— START DATA EXCERPTS —

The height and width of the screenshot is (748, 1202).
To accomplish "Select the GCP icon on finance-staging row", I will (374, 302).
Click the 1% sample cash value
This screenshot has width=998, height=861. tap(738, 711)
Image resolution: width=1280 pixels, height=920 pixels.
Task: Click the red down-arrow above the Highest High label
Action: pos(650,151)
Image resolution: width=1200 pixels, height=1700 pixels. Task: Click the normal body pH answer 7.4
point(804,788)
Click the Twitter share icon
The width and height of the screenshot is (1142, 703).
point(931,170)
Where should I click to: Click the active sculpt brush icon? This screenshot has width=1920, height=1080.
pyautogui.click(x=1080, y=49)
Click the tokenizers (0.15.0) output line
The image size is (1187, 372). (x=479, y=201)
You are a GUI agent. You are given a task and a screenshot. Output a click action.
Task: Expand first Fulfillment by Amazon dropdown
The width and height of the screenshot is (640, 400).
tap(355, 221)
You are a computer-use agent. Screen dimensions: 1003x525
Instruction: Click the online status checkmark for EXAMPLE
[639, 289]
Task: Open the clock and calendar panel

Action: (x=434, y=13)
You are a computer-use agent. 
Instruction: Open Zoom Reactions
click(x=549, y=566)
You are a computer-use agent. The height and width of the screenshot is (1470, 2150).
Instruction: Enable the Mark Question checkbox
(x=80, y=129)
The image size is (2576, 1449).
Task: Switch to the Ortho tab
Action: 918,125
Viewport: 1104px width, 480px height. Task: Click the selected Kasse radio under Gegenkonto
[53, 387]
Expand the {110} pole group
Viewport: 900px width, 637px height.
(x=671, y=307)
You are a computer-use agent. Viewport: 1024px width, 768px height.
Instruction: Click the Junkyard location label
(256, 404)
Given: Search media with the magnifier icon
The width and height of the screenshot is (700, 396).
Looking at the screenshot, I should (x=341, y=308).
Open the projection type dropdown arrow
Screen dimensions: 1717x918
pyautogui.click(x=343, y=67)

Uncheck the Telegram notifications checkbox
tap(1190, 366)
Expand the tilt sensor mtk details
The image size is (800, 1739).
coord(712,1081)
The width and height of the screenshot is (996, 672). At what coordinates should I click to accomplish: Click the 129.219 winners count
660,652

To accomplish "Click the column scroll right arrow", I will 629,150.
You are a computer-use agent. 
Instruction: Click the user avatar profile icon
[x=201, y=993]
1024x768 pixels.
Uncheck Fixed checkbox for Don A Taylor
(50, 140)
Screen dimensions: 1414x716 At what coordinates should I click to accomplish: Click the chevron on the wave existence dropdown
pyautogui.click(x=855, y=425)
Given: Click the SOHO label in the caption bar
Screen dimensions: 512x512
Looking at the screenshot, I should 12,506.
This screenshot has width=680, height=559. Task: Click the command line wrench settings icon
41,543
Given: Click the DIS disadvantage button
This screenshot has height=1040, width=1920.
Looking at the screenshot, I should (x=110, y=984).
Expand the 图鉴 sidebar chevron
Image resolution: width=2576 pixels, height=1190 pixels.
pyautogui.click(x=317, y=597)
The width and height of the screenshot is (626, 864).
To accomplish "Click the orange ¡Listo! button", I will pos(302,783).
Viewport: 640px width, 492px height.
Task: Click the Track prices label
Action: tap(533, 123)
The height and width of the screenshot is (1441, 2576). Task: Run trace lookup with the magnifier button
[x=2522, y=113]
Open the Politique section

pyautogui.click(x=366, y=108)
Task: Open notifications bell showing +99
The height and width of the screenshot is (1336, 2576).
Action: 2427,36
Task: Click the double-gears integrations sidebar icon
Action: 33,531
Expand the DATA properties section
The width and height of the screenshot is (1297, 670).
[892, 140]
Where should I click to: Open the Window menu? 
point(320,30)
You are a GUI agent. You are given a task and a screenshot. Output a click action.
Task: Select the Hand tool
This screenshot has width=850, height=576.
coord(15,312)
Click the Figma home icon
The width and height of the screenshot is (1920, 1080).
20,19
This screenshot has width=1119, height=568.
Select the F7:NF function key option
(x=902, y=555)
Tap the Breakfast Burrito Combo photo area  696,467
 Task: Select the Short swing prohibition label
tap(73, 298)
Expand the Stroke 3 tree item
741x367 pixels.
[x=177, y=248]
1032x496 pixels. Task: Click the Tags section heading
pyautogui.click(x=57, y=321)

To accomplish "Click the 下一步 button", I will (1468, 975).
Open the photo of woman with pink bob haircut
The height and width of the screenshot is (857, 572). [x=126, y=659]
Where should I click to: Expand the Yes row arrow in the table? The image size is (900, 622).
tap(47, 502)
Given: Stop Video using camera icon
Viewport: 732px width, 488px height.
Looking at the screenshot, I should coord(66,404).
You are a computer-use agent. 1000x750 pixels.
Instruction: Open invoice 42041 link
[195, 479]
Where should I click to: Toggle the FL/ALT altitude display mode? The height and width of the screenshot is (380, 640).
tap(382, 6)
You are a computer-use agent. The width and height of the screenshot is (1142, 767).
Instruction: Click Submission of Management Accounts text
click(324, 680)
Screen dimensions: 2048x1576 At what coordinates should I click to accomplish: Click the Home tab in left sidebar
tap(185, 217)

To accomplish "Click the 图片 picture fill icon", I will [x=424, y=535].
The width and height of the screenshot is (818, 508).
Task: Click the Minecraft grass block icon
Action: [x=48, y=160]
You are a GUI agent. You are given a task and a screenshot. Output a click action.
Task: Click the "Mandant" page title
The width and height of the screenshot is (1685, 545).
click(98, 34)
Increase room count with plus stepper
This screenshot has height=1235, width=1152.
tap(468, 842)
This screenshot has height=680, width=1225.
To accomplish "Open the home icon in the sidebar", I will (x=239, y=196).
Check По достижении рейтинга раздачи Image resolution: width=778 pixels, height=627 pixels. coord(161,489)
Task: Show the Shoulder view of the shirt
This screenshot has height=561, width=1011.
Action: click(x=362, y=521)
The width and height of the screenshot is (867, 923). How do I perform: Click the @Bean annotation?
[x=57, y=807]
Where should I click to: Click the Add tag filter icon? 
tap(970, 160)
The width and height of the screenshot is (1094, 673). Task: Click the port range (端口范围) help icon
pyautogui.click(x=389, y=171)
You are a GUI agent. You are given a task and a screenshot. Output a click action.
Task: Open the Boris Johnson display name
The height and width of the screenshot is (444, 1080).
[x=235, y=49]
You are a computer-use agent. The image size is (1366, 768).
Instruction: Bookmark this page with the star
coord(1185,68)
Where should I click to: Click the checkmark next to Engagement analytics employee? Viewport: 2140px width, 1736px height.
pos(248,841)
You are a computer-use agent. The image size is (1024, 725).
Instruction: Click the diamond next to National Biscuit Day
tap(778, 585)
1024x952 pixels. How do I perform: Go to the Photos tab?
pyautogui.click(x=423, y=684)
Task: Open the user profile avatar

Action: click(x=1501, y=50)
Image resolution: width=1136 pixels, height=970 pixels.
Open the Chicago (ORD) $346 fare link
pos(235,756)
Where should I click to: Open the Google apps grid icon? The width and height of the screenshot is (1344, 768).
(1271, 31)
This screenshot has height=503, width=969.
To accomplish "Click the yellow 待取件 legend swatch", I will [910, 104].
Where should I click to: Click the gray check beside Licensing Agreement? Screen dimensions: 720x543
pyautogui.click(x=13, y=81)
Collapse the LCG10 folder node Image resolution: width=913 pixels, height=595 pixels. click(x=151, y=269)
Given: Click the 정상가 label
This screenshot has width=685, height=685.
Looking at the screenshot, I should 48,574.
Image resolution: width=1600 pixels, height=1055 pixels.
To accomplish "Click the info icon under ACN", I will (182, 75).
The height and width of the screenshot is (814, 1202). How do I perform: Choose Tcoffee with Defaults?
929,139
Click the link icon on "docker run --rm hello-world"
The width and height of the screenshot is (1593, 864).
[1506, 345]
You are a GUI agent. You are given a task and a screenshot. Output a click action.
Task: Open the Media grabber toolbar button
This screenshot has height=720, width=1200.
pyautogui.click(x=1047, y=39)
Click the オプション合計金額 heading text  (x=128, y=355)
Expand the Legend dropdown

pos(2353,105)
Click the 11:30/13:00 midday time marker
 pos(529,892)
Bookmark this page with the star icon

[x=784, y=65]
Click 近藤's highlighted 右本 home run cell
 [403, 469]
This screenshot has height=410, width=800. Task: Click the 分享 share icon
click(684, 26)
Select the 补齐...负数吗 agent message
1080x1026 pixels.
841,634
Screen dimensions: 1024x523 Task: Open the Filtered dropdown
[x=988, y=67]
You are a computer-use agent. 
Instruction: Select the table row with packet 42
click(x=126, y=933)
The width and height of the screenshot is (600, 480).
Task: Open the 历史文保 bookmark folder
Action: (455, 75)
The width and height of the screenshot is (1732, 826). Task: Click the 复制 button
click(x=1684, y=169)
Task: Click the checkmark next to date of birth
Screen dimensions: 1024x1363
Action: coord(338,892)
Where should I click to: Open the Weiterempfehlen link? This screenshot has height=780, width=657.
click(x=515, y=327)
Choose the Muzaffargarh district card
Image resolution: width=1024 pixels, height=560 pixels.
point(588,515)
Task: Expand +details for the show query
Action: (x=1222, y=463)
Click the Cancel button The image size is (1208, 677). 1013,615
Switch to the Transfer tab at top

— END DATA EXCERPTS —

#### GIVEN REQUEST:
Copy out every line of the records above that contains the word "dropdown".

#### REPLY:
Task: Expand first Fulfillment by Amazon dropdown
Open the projection type dropdown arrow
Screen dimensions: 1414x716 At what coordinates should I click to accomplish: Click the chevron on the wave existence dropdown
Expand the Legend dropdown
Screen dimensions: 1024x523 Task: Open the Filtered dropdown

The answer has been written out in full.